## WHAT TO PRODUCE
Print exactly the lines from the one containing "Task: Click the" through the last line of the records below, both included, and nothing else; omit any pictures.

## DATA FOR PROCESSING
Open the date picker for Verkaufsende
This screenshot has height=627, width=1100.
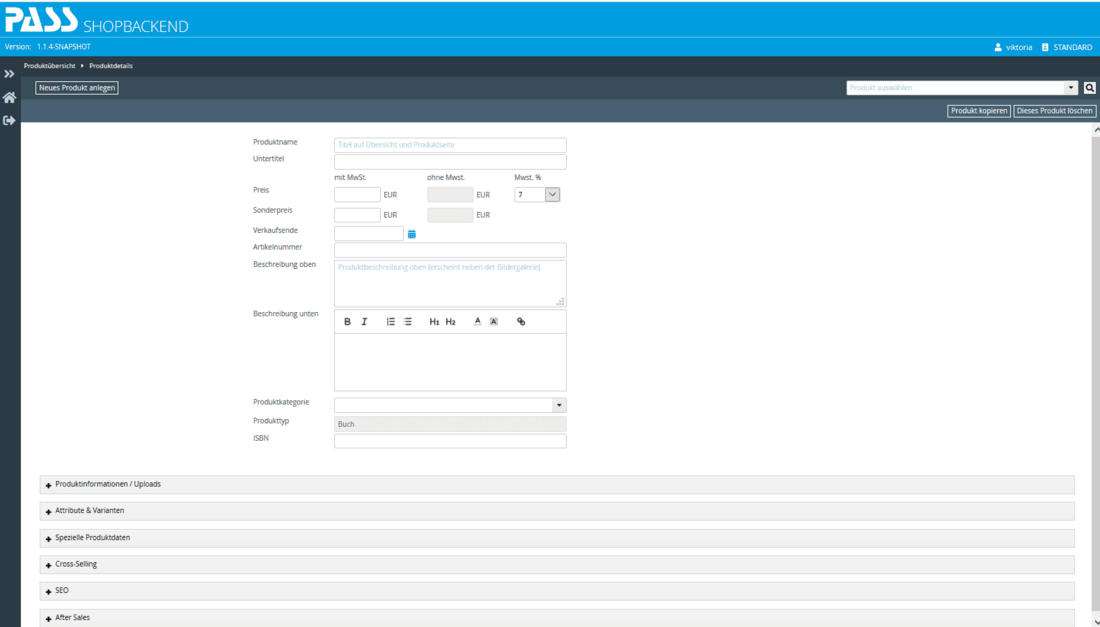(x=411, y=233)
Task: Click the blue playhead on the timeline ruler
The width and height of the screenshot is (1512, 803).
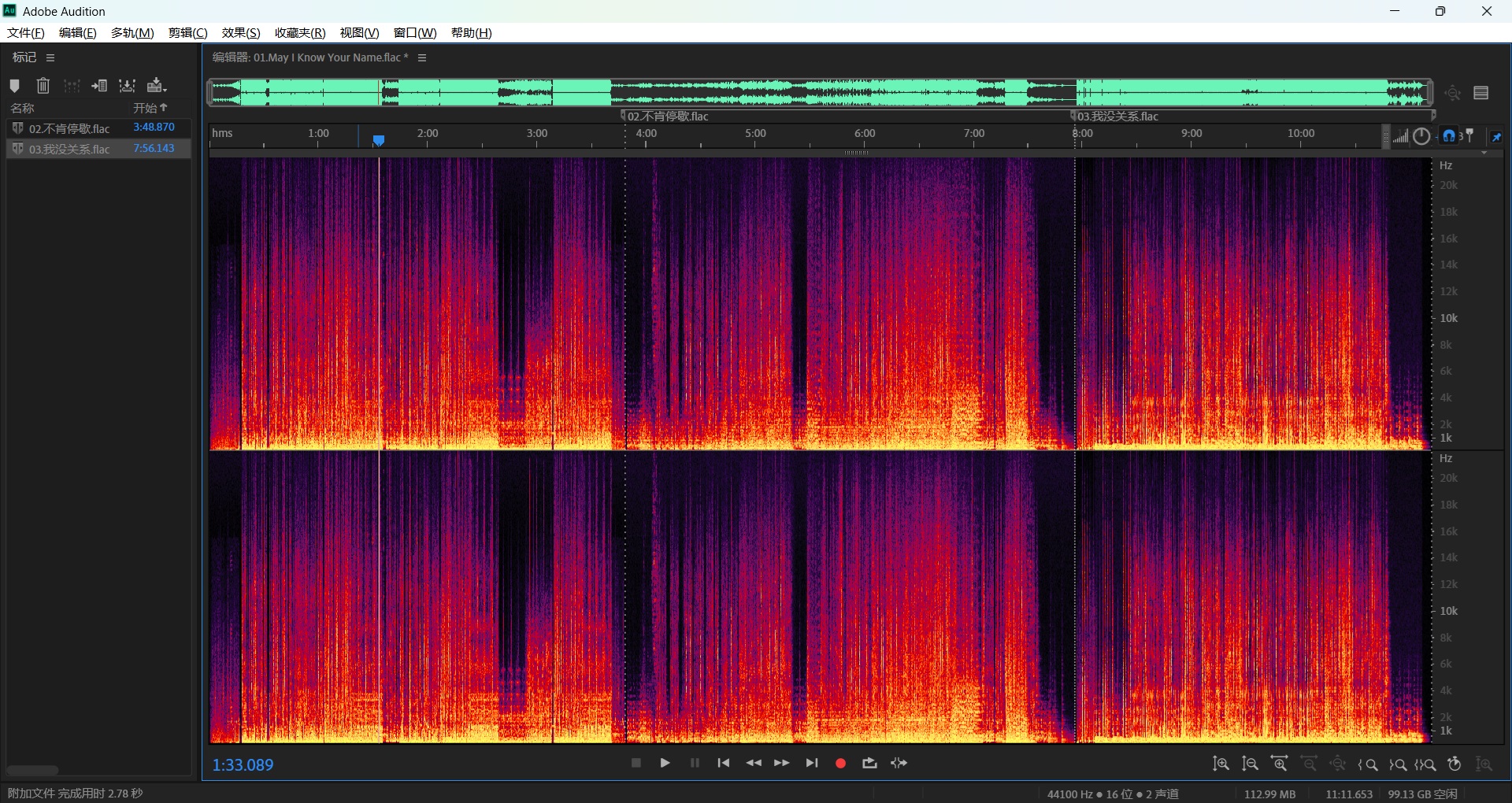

## TASK RESULT
Task: Click the blue playhead on the timeline ruler
The width and height of the screenshot is (1512, 803).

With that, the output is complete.